Work to be completed
Every record that follows should be printed verbatim.

[Collection entries]

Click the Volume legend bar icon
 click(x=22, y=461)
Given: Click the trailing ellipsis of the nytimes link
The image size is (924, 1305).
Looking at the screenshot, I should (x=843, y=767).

Exercise response
Click the Volume legend bar icon
 click(x=22, y=461)
Given: Click the trailing ellipsis of the nytimes link
The image size is (924, 1305).
Looking at the screenshot, I should (x=843, y=767).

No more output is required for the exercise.